Europe factory sector almost stalls, Asia slows

SINGAPORE (Reuters) - China's factory activity slowed down in July and by one measure contracted as manufacturing across much of Asia weakened on signs that global demand is losing momentum.

Shrinking order books sent the euro zone's manufacturing sector into effective stagnation in July, purchasing managers' indexes showed. The sector in the euro currency zone grew at its weakest pace since the region emerged from recession.

Manufacturers in the euro zone's Franco-German core expanded at a slower pace last month, having long propped up growth among euro zone factories at large, while the sharp declines seen in Spain during May and June deepened in July.

The Markit Eurozone Manufacturing PMI, which measures changes in the activities of thousands of euro zone manufacturers, fell to 50.4 in July from 52.0 in June -- unrevised from the preliminary reading of 50.4.

PMIs from HSBC showed manufacturing sectors in China, Taiwan and Russia contracted.
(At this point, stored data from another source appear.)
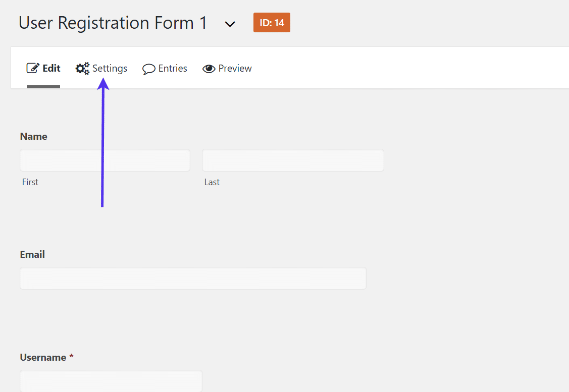The height and width of the screenshot is (392, 569).
Task: Select the Last name input field
Action: tap(293, 160)
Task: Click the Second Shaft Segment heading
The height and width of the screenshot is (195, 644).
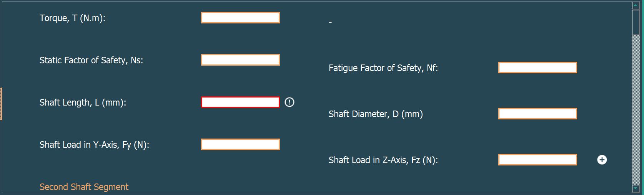Action: 84,187

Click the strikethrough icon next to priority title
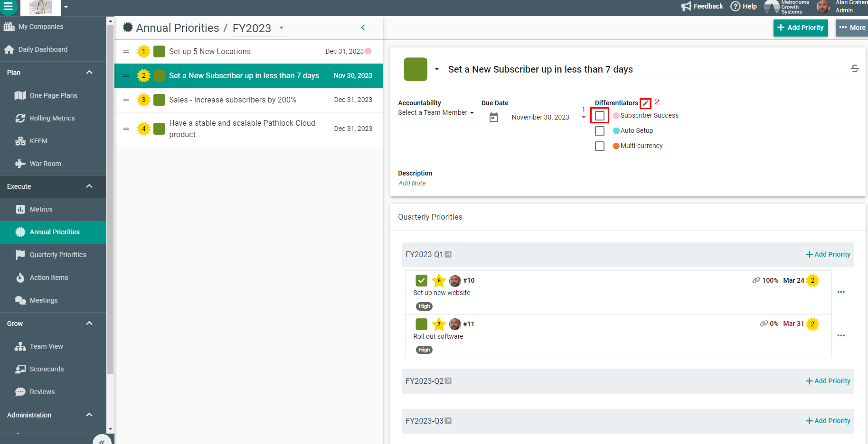[855, 69]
Factories expanded in India, but at their slowest pace in 20 months.

In China, the HSBC PMI fell to 49.3 points in July from 51.6 in June, falling below the 50 mark that divides growth from contraction for the first time in a year as tight monetary policy and weak global demand weighed.

However, a Chinese government PMI showed that the country's vast manufacturing sector expanded in July, but at its slowest pace in more than two years. The index fell to 50.7 from 50.9 in June.
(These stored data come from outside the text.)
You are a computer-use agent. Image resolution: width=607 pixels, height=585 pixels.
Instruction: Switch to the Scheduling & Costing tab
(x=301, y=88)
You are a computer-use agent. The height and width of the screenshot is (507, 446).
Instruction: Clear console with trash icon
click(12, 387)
The HSBC PMI is tilted toward the private sector, which has been hit harder by tightening monetary conditions in China, while the official PMI leans toward measuring large state-owned firms that have better access to bank loans.
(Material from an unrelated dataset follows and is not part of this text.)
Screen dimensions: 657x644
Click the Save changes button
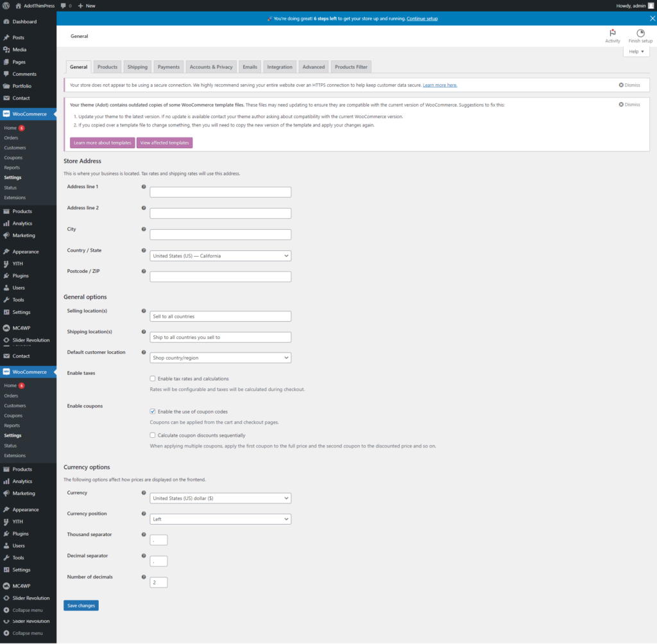tap(81, 605)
Beijing has instigated a series of interest rate increases and rises in bank reserves to try to combat inflation that rose in June to a three-year high.

India's factory sector growth slowed down in July for the third month in a row. The HSBC PMI dropped to 53.6, from 55.3 in June, the lowest level since November 2009.

The indexes added though to worries that sovereign debt in major demand centers such as Europe and the United States is weighing on their economic recoveries from the global financial crisis.

New export order growth in China, the world's biggest exporter, hit its lowest level in 17 months, the official survey showed.

But HSBC said new export orders in India fell in July at their fastest pace in 29 months and in Taiwan, home to the world's two biggest contract chip makers, they fell markedly and for the first time in nine months.

"There is still a lot of uncertainty about how global demand will hold up," said Vishnu Varathan, economist at Capital Economics in Singapore.


Many economists say China's economic growth is slowing down, rather than slumping. But some say Beijing is treading an increasingly fine balance between fostering growth and fighting inflation, especially as its monetary policy tightening campaign runs into its 10th month.

Investors are far more sensitive to any wobble in China amid the debt crises in the United States and Europe. U.S. lawmakers are expected to vote on Monday on a White-House backed deal to raise the country's $14.3 trillion borrowing limit, to resolve a crisis that had weighed on economies globally.

In a sign of strength in the Chinese economy, overall new orders grew in July and at a faster pace than in June.

Asia ex-Japan currencies received a boost from the China and Korea PMI data as the market perceived the economies were no where close to a hard-landing.

The Malaysian ringgit rose while the South Korean won and the Philippine peso raced to three-year peaks.

Hedge funds have been buyers of emerging Asian currencies on hopes for a U.S. debt deal and data showing strong economic growth in the region.

Taiwan's July PMI signaled a second consecutive month-on-month reduction in manufacturing sector output and the steepest contraction since January 2009, as new orders continued to decline.

South Korea's manufacturing sector growth accelerated for the first time in seven months in July and new export orders also picked up, the HSBC survey showed.

"Taiwan appears more susceptible to a global slowdown compared with Korea. Given the recent moderation in activity in the U.S. and China, it is quite likely that Taiwan is getting more impacted than Korea," said Devika Mehndiratta, vice president at Credit Suisse, referring to Taiwan's much deeper trade links with China and the United States.